Given instruction
Render every line of the material below as a JSON list of strings, with one string per line and blank lines omitted.

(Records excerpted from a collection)
········

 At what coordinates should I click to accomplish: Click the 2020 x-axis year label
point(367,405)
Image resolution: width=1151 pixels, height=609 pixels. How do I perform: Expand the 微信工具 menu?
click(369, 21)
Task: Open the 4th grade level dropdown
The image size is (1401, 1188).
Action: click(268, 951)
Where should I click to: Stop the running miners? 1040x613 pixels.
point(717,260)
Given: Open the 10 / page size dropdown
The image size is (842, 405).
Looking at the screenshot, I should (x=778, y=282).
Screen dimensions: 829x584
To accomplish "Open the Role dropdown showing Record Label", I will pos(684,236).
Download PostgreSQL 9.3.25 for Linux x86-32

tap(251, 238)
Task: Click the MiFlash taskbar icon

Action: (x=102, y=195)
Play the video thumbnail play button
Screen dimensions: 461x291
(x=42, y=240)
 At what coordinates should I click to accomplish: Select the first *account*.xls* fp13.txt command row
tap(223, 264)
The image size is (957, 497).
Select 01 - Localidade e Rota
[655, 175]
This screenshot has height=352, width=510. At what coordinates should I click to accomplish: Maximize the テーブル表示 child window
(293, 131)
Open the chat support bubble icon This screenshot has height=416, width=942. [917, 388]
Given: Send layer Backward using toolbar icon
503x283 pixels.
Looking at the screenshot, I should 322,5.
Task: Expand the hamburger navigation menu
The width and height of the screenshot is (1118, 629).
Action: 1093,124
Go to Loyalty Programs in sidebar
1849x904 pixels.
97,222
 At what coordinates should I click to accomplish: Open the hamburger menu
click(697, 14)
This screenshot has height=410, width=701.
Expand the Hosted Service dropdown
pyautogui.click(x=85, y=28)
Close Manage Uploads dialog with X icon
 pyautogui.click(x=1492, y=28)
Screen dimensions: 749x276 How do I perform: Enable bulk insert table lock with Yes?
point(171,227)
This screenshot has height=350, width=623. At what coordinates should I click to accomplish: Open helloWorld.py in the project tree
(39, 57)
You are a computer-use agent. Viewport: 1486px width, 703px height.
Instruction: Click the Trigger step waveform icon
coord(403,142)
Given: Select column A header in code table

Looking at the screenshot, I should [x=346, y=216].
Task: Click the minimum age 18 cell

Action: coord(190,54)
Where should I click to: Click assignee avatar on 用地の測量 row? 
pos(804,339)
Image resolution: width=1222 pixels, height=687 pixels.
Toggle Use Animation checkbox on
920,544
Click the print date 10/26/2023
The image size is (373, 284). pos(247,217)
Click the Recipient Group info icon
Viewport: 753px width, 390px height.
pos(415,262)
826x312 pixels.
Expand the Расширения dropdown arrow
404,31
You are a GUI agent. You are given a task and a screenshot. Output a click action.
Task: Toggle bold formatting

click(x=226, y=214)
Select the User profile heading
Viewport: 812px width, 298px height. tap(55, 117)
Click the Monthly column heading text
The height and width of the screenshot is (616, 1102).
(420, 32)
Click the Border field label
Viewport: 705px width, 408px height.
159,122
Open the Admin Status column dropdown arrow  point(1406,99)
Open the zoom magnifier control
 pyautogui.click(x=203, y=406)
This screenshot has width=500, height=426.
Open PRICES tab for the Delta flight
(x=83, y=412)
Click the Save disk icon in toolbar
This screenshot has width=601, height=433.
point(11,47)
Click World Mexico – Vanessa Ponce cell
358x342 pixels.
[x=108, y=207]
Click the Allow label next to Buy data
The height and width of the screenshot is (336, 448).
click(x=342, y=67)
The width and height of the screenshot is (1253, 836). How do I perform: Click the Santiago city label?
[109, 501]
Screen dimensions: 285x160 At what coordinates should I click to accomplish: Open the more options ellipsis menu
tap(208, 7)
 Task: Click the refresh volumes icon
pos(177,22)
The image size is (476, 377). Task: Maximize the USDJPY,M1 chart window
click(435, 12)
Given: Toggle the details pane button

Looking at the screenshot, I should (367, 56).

········

Exercise output
[
  " At what coordinates should I click to accomplish: Click the 2020 x-axis year label",
  "point(367,405)",
  "Image resolution: width=1151 pixels, height=609 pixels. How do I perform: Expand the 微信工具 menu?",
  "click(369, 21)",
  "Task: Open the 4th grade level dropdown",
  "The image size is (1401, 1188).",
  "Action: click(268, 951)",
  "Where should I click to: Stop the running miners? 1040x613 pixels.",
  "point(717,260)",
  "Given: Open the 10 / page size dropdown",
  "The image size is (842, 405).",
  "Looking at the screenshot, I should (x=778, y=282).",
  "Screen dimensions: 829x584",
  "To accomplish \"Open the Role dropdown showing Record Label\", I will pos(684,236).",
  "Download PostgreSQL 9.3.25 for Linux x86-32",
  "tap(251, 238)",
  "Task: Click the MiFlash taskbar icon",
  "Action: (x=102, y=195)",
  "Play the video thumbnail play button",
  "Screen dimensions: 461x291",
  "(x=42, y=240)",
  " At what coordinates should I click to accomplish: Select the first *account*.xls* fp13.txt command row",
  "tap(223, 264)",
  "The image size is (957, 497).",
  "Select 01 - Localidade e Rota",
  "[655, 175]",
  "This screenshot has height=352, width=510. At what coordinates should I click to accomplish: Maximize the テーブル表示 child window",
  "(293, 131)",
  "Open the chat support bubble icon This screenshot has height=416, width=942. [917, 388]",
  "Given: Send layer Backward using toolbar icon",
  "503x283 pixels.",
  "Looking at the screenshot, I should 322,5.",
  "Task: Expand the hamburger navigation menu",
  "The width and height of the screenshot is (1118, 629).",
  "Action: 1093,124",
  "Go to Loyalty Programs in sidebar",
  "1849x904 pixels.",
  "97,222",
  " At what coordinates should I click to accomplish: Open the hamburger menu",
  "click(697, 14)",
  "This screenshot has height=410, width=701.",
  "Expand the Hosted Service dropdown",
  "pyautogui.click(x=85, y=28)",
  "Close Manage Uploads dialog with X icon",
  " pyautogui.click(x=1492, y=28)",
  "Screen dimensions: 749x276 How do I perform: Enable bulk insert table lock with Yes?",
  "point(171,227)",
  "This screenshot has height=350, width=623. At what coordinates should I click to accomplish: Open helloWorld.py in the project tree",
  "(39, 57)",
  "You are a computer-use agent. Viewport: 1486px width, 703px height.",
  "Instruction: Click the Trigger step waveform icon",
  "coord(403,142)",
  "Given: Select column A header in code table",
  "Looking at the screenshot, I should [x=346, y=216].",
  "Task: Click the minimum age 18 cell",
  "Action: coord(190,54)",
  "Where should I click to: Click assignee avatar on 用地の測量 row? ",
  "pos(804,339)",
  "Image resolution: width=1222 pixels, height=687 pixels.",
  "Toggle Use Animation checkbox on",
  "920,544",
  "Click the print date 10/26/2023",
  "The image size is (373, 284). pos(247,217)",
  "Click the Recipient Group info icon",
  "Viewport: 753px width, 390px height.",
  "pos(415,262)",
  "826x312 pixels.",
  "Expand the Расширения dropdown arrow",
  "404,31",
  "You are a GUI agent. You are given a task and a screenshot. Output a click action.",
  "Task: Toggle bold formatting",
  "click(x=226, y=214)",
  "Select the User profile heading",
  "Viewport: 812px width, 298px height. tap(55, 117)",
  "Click the Monthly column heading text",
  "The height and width of the screenshot is (616, 1102).",
  "(420, 32)",
  "Click the Border field label",
  "Viewport: 705px width, 408px height.",
  "159,122",
  "Open the Admin Status column dropdown arrow  point(1406,99)",
  "Open the zoom magnifier control",
  " pyautogui.click(x=203, y=406)",
  "This screenshot has width=500, height=426.",
  "Open PRICES tab for the Delta flight",
  "(x=83, y=412)",
  "Click the Save disk icon in toolbar",
  "This screenshot has width=601, height=433.",
  "point(11,47)",
  "Click World Mexico – Vanessa Ponce cell",
  "358x342 pixels.",
  "[x=108, y=207]",
  "Click the Allow label next to Buy data",
  "The height and width of the screenshot is (336, 448).",
  "click(x=342, y=67)",
  "The width and height of the screenshot is (1253, 836). How do I perform: Click the Santiago city label?",
  "[109, 501]",
  "Screen dimensions: 285x160 At what coordinates should I click to accomplish: Open the more options ellipsis menu",
  "tap(208, 7)",
  " Task: Click the refresh volumes icon",
  "pos(177,22)",
  "The image size is (476, 377). Task: Maximize the USDJPY,M1 chart window",
  "click(435, 12)",
  "Given: Toggle the details pane button",
  "Looking at the screenshot, I should (367, 56)."
]